**Task goal**
Please set down all of the data below verbatim.

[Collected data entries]
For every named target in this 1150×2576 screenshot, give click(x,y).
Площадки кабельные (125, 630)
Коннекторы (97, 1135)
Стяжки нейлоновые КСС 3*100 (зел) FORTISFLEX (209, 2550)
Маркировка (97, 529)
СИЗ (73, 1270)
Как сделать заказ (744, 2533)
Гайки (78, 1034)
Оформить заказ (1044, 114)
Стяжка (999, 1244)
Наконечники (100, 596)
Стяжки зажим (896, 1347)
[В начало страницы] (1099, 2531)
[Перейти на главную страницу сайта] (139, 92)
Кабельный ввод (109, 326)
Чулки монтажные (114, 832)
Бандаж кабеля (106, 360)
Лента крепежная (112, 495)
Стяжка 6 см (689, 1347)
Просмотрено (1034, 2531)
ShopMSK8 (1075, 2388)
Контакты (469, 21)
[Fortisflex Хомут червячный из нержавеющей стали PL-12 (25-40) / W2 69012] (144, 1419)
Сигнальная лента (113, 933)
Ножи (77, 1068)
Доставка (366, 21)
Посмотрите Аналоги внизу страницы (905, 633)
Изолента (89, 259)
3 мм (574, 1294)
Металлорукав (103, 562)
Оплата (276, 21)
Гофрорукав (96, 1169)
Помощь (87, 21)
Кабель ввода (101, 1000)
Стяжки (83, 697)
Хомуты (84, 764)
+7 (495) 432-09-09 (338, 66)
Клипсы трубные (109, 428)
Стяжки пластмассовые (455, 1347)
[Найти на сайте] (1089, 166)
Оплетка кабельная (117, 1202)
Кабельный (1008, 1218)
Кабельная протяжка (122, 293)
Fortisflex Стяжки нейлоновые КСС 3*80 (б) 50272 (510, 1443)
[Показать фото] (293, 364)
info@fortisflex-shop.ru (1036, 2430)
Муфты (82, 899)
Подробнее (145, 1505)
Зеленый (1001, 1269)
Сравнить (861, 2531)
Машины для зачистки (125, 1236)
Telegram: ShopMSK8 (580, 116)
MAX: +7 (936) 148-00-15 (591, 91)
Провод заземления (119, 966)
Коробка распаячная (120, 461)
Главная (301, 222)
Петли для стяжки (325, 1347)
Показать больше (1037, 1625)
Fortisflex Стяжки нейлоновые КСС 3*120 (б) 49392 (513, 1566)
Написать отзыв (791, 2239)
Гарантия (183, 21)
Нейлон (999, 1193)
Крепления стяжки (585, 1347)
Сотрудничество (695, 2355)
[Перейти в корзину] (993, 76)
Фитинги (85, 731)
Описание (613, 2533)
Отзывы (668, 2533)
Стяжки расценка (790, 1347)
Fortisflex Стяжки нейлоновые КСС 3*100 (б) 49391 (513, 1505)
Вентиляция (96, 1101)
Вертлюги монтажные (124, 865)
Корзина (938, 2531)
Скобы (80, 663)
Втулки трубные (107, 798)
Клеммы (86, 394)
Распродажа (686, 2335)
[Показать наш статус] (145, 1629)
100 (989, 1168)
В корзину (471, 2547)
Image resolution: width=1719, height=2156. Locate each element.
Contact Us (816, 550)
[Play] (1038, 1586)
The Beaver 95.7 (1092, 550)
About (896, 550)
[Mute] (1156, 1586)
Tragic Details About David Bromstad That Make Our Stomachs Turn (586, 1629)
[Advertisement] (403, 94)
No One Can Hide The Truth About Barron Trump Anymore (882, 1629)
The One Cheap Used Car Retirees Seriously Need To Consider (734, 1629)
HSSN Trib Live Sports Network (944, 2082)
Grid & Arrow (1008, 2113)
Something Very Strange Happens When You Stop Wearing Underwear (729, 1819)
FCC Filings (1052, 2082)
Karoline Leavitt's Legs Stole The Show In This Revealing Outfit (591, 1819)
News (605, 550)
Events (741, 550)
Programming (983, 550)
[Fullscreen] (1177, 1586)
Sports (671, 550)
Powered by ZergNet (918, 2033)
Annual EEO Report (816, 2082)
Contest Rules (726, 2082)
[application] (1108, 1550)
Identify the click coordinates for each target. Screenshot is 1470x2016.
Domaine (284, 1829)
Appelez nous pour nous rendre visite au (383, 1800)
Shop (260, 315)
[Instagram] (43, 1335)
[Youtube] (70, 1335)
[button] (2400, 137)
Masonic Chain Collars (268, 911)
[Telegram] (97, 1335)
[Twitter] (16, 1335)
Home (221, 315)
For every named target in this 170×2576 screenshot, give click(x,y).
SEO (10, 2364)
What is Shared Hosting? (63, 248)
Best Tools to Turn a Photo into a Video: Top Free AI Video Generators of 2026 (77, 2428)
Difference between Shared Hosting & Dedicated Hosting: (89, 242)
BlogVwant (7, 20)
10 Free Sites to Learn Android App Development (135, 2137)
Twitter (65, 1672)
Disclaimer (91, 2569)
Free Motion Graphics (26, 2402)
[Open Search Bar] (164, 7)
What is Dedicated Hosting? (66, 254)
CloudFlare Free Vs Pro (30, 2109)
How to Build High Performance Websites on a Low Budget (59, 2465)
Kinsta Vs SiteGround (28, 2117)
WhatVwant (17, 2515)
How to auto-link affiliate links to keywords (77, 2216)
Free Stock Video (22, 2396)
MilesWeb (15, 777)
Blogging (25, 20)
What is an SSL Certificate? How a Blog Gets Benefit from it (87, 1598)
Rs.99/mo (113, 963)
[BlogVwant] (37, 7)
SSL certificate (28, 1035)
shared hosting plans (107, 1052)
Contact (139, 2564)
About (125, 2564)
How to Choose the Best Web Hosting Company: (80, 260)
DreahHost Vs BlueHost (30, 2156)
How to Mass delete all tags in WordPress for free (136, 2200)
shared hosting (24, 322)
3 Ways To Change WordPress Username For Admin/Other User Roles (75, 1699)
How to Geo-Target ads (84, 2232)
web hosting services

**Answer to the exercise**
For every named target in this 1150×2576 screenshot, give click(x,y).
Площадки кабельные (125, 630)
Коннекторы (97, 1135)
Стяжки нейлоновые КСС 3*100 (зел) FORTISFLEX (209, 2550)
Маркировка (97, 529)
СИЗ (73, 1270)
Как сделать заказ (744, 2533)
Гайки (78, 1034)
Оформить заказ (1044, 114)
Стяжка (999, 1244)
Наконечники (100, 596)
Стяжки зажим (896, 1347)
[В начало страницы] (1099, 2531)
[Перейти на главную страницу сайта] (139, 92)
Кабельный ввод (109, 326)
Чулки монтажные (114, 832)
Бандаж кабеля (106, 360)
Лента крепежная (112, 495)
Стяжка 6 см (689, 1347)
Просмотрено (1034, 2531)
ShopMSK8 (1075, 2388)
Контакты (469, 21)
[Fortisflex Хомут червячный из нержавеющей стали PL-12 (25-40) / W2 69012] (144, 1419)
Сигнальная лента (113, 933)
Ножи (77, 1068)
Доставка (366, 21)
Посмотрите Аналоги внизу страницы (905, 633)
Изолента (89, 259)
3 мм (574, 1294)
Металлорукав (103, 562)
Оплата (276, 21)
Гофрорукав (96, 1169)
Помощь (87, 21)
Кабель ввода (101, 1000)
Стяжки (83, 697)
Хомуты (84, 764)
+7 (495) 432-09-09 (338, 66)
Клипсы трубные (109, 428)
Стяжки пластмассовые (455, 1347)
[Найти на сайте] (1089, 166)
Оплетка кабельная (117, 1202)
Кабельный (1008, 1218)
Кабельная протяжка (122, 293)
Fortisflex Стяжки нейлоновые КСС 3*80 (б) 50272 (510, 1443)
[Показать фото] (293, 364)
info@fortisflex-shop.ru (1036, 2430)
Муфты (82, 899)
Подробнее (145, 1505)
Зеленый (1001, 1269)
Сравнить (861, 2531)
Машины для зачистки (125, 1236)
Telegram: ShopMSK8 (580, 116)
MAX: +7 (936) 148-00-15 (591, 91)
Провод заземления (119, 966)
Коробка распаячная (120, 461)
Главная (301, 222)
Петли для стяжки (325, 1347)
Показать больше (1037, 1625)
Fortisflex Стяжки нейлоновые КСС 3*120 (б) 49392 (513, 1566)
Написать отзыв (791, 2239)
Гарантия (183, 21)
Нейлон (999, 1193)
Крепления стяжки (585, 1347)
Сотрудничество (695, 2355)
[Перейти в корзину] (993, 76)
Фитинги (85, 731)
Описание (613, 2533)
Отзывы (668, 2533)
Стяжки расценка (790, 1347)
Fortisflex Стяжки нейлоновые КСС 3*100 (б) 49391 (513, 1505)
Вентиляция (96, 1101)
Вертлюги монтажные (124, 865)
Корзина (938, 2531)
Скобы (80, 663)
Втулки трубные (107, 798)
Клеммы (86, 394)
Распродажа (686, 2335)
[Показать наш статус] (145, 1629)
100 (989, 1168)
В корзину (471, 2547)
Image resolution: width=1719, height=2156. Locate each element.
Contact Us (816, 550)
[Play] (1038, 1586)
The Beaver 95.7 (1092, 550)
About (896, 550)
[Mute] (1156, 1586)
Tragic Details About David Bromstad That Make Our Stomachs Turn (586, 1629)
[Advertisement] (403, 94)
No One Can Hide The Truth About Barron Trump Anymore (882, 1629)
The One Cheap Used Car Retirees Seriously Need To Consider (734, 1629)
HSSN Trib Live Sports Network (944, 2082)
Grid & Arrow (1008, 2113)
Something Very Strange Happens When You Stop Wearing Underwear (729, 1819)
FCC Filings (1052, 2082)
Karoline Leavitt's Legs Stole The Show In This Revealing Outfit (591, 1819)
News (605, 550)
Events (741, 550)
Programming (983, 550)
[Fullscreen] (1177, 1586)
Sports (671, 550)
Powered by ZergNet (918, 2033)
Annual EEO Report (816, 2082)
Contest Rules (726, 2082)
[application] (1108, 1550)
Identify the click coordinates for each target. Screenshot is 1470x2016.
Domaine (284, 1829)
Appelez nous pour nous rendre visite au (383, 1800)
Shop (260, 315)
[Instagram] (43, 1335)
[Youtube] (70, 1335)
[button] (2400, 137)
Masonic Chain Collars (268, 911)
[Telegram] (97, 1335)
[Twitter] (16, 1335)
Home (221, 315)
For every named target in this 170×2576 screenshot, give click(x,y).
SEO (10, 2364)
What is Shared Hosting? (63, 248)
Best Tools to Turn a Photo into a Video: Top Free AI Video Generators of 2026 (77, 2428)
Difference between Shared Hosting & Dedicated Hosting: (89, 242)
BlogVwant (7, 20)
10 Free Sites to Learn Android App Development (135, 2137)
Twitter (65, 1672)
Disclaimer (91, 2569)
Free Motion Graphics (26, 2402)
[Open Search Bar] (164, 7)
What is Dedicated Hosting? (66, 254)
CloudFlare Free Vs Pro (30, 2109)
How to Build High Performance Websites on a Low Budget (59, 2465)
Kinsta Vs SiteGround (28, 2117)
WhatVwant (17, 2515)
How to auto-link affiliate links to keywords (77, 2216)
Free Stock Video (22, 2396)
MilesWeb (15, 777)
Blogging (25, 20)
What is an SSL Certificate? How a Blog Gets Benefit from it (87, 1598)
Rs.99/mo (113, 963)
[BlogVwant] (37, 7)
SSL certificate (28, 1035)
shared hosting plans (107, 1052)
Contact (139, 2564)
About (125, 2564)
How to Choose the Best Web Hosting Company: (80, 260)
DreahHost Vs BlueHost (30, 2156)
How to Mass delete all tags in WordPress for free (136, 2200)
shared hosting (24, 322)
3 Ways To Change WordPress Username For Admin/Other User Roles (75, 1699)
How to Geo-Target ads (84, 2232)
web hosting services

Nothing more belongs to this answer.